Четвертая стадия - печеночная кома. Потеря сознания. Спонтанные движения и реакция на боль в начале комы и в дальнейшем исчезают. Расходящееся косоглазие. Отсутствие зрачковых реакций. Патологические (подошвенные) рефлексы. Судороги. Ригидность. ЭЭГ - замедление ритма, уменьшение амплитуды по мере углубления комы.
Слайд 47
Общие принципы ведения больного:
Проводится активное наблюдение за состоянием
пациента, с учетом выраженности симптомов энцефалопатии.
Производятся ежедневные взвешивания больного.
Ежедневно
оценивается баланс жидкости, выпитой и выделенной за сутки.

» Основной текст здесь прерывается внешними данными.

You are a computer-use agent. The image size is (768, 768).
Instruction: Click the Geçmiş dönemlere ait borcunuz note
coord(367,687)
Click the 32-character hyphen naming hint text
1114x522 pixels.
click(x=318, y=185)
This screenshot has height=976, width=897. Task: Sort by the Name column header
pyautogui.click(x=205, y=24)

Ежедневно берется анализ крови , определяются содержание электролитов, креатинина.
Необходимо 2 раза в неделю измерять содержание билирубина, альбумина , и активность АсАТ, АлАТ, ЩФ .
Регулярно выполняется коагулограмма, измеряется содержание протромбина.
При конечной стадии цирроза печени следует оценить необходимость и возможность трансплантации печени. При алкогольном циррозе пересадка печени показана редко,
При алкогольном циррозе необходим полный отказ от алкоголя.